How to plot inequalities

Question

I would like to plot the following inequalities: y < p₂(1 - p₁) and x < p₁(1 - ( y / (1 - p₁))).

Given that the first is satisfied, I want to plot the region in which both are satisfied.
p₁ and p₂ can vary within [0,1].

I would appreciate any help!

Answer 1

I think this method is easy to understand.
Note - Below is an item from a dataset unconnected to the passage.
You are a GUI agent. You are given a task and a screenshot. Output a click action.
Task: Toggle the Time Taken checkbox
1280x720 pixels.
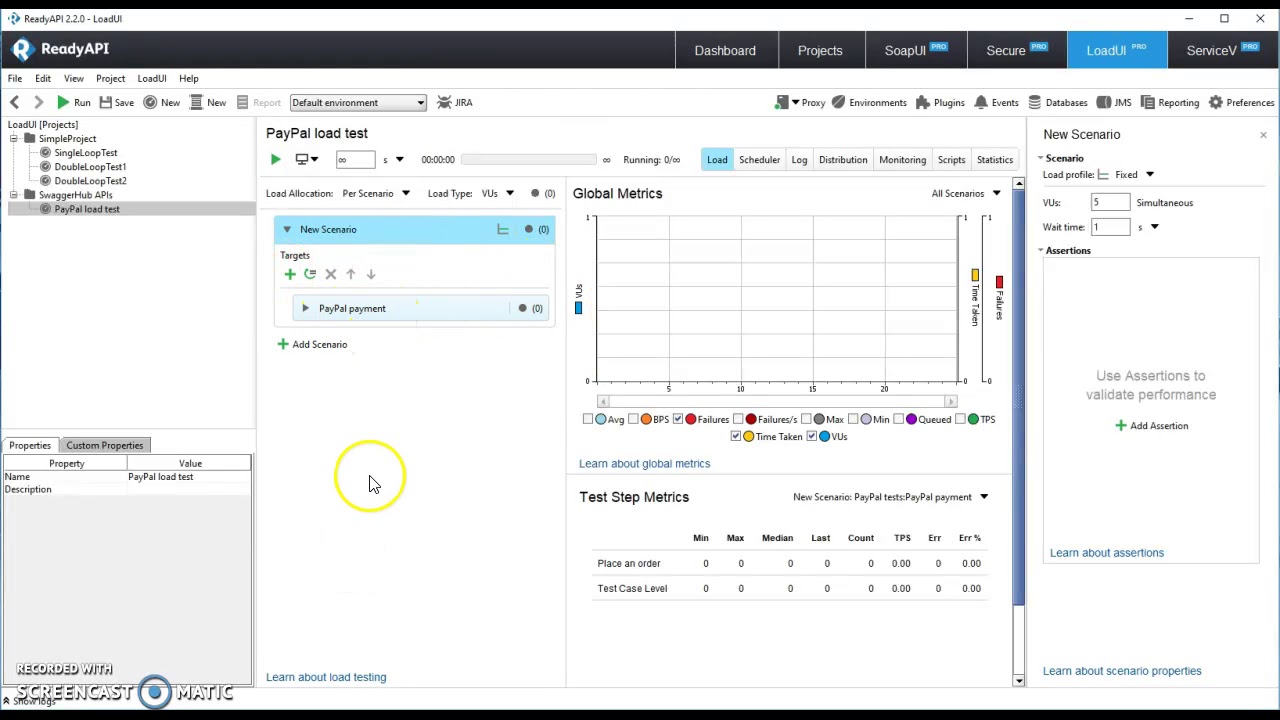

Make a surface plot and rotate it to top view.

v = -5:0.1:5;
p1 = 0.1;
p2 = 0.2;
[x,y] = meshgrid(v);
ineq1 = y<p2*(1-p1);
ineq2 = x<p1*(1-(y./(1-p1)));
ineq = double(ineq1 & ineq2);    % intersection of the inequalities
surf(x,y,ineq);
view(0,90)      % rotate surface plot to top view

Answer 2

Try this: The red area is where both inequalities are satisfied.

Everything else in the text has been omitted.